Data =
>>

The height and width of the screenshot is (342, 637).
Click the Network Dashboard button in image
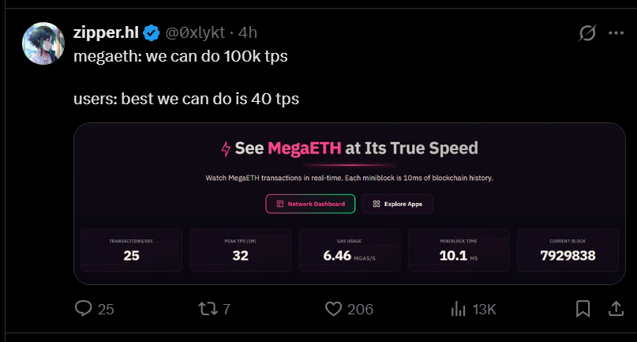[x=310, y=204]
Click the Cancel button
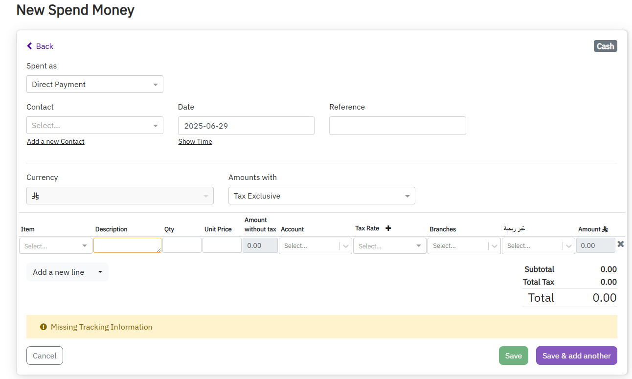632x379 pixels. [45, 356]
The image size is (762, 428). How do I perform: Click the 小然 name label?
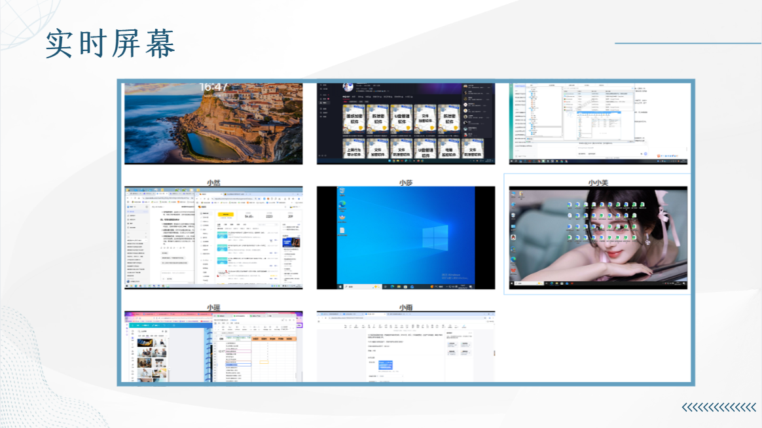tap(213, 183)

<<

Assignment = Leaving out the pictures, print exactly and only the lines from the one containing "Click the Cancel button" through the last line of the records.

Expected answer =
Click the Cancel button
632x379 pixels. [45, 356]
The image size is (762, 428). How do I perform: Click the 小然 name label?
tap(213, 183)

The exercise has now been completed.